O vice-presidente do STJ, Jorge Mussi, será responsável por analisar o recurso apresentado pela PGR e decidir se a pauta será encaminhada ao Supremo.

Em 23 de fevereiro, por 4 votos a 1, a 5ª Turma do STJ anulou a quebra de sigilos bancário e fiscal em sessão marcada por troca de farpas entre ministros. Votaram por acolher o recurso e, consequentemente, pela anulação os ministros João Otávio de Noronha (íntegra – 117 KB), Reinaldo Soares da Fonseca (íntegra – 150 KB), Ribeiro Dantas e Joel Ilan Parcionik. Ficou vencido o relator do caso, ministro Felix Fischer (íntegra – 451 KB).

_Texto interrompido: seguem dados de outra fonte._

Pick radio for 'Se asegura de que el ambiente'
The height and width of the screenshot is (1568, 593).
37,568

A quebra de sigilo de Flávio e de 74 servidores e ex-servidores da Alerj foi autorizada em abril de 2019 pelo juiz Flávio Itabaiana, da 27ª Vara Criminal do Rio de Janeiro.

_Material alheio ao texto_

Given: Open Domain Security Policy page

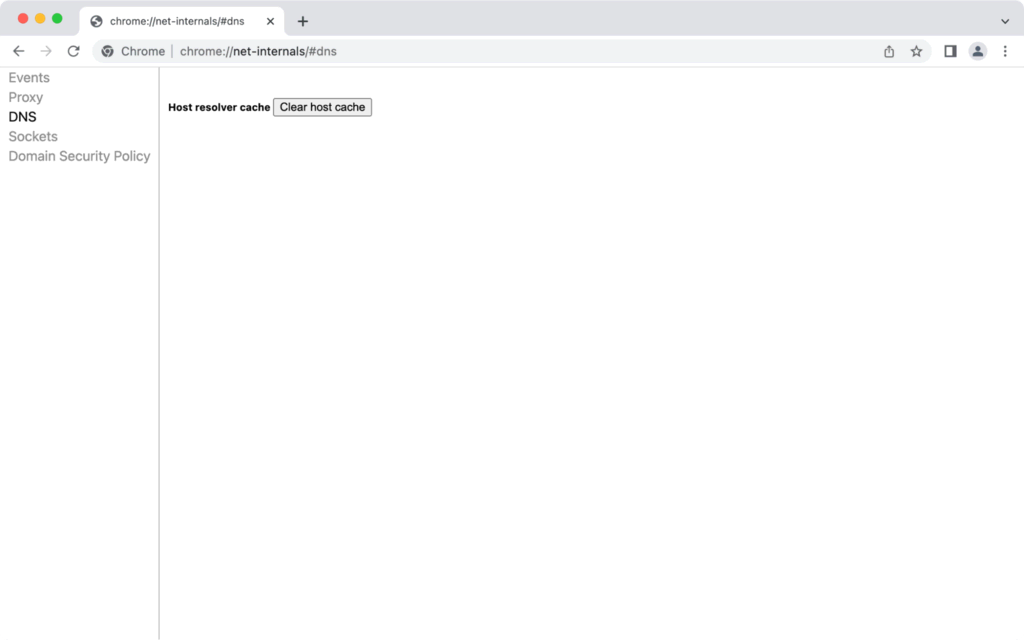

O senador é suspeito de prática de “rachadinha” quando era deputado estadual (2003 a 2018) no Rio. O filho do presidente Jair Bolsonaro nega ter cometido irregularidades.

Em outubro do ano passado, o ministro Felix Fischer negou o pedido de anulação de todas as decisões proferidas por Itabaiana, como mandados de busca e apreensão e quebras de sigilo bancário, fiscal e telefônico dos investigados. A defesa de Flávio recorreu da decisão.

Depois de sucessivos adiamentos, a 5ª Turma do STJ (Superior Tribunal de Justiça) deve retomar, na 3ª feira (16.mar), a análise de outros 2 recursos apresentados pela defesa Flávio Bolsonaro.

Um deles, também sobre a quebra de sigilo, analisa supostas irregularidades na comunicação feita pelo Coaf (Conselho de Controle de Atividades Financeiras) a respeito de movimentações atípicas do político. O outro questiona a validade de decisões tomadas pelo juiz de 1ª Instância, já que Flávio ganhou foro especial.

INDÍCIOS DE CRIMES COMETIDOS POR JAIR E CARLOS BOLSONARO

O recurso da PGR foi apresentado na mesma data em que o site Uol publicou reportagem com base nos dados da quebra de sigilos bancário e fiscal do caso Flávio Bolsonaro (Republicanos-RJ) e apontou indícios de que seu pai, o hoje presidente Jair Bolsonaro, e seu irmão, o vereador Carlos Bolsonaro (Republicanos), também faziam esquema de “rachadinhas” em seus gabinetes. A reportagem afirma ter analisado 607.552 operações bancárias de 100 suspeitos de participação nos crimes.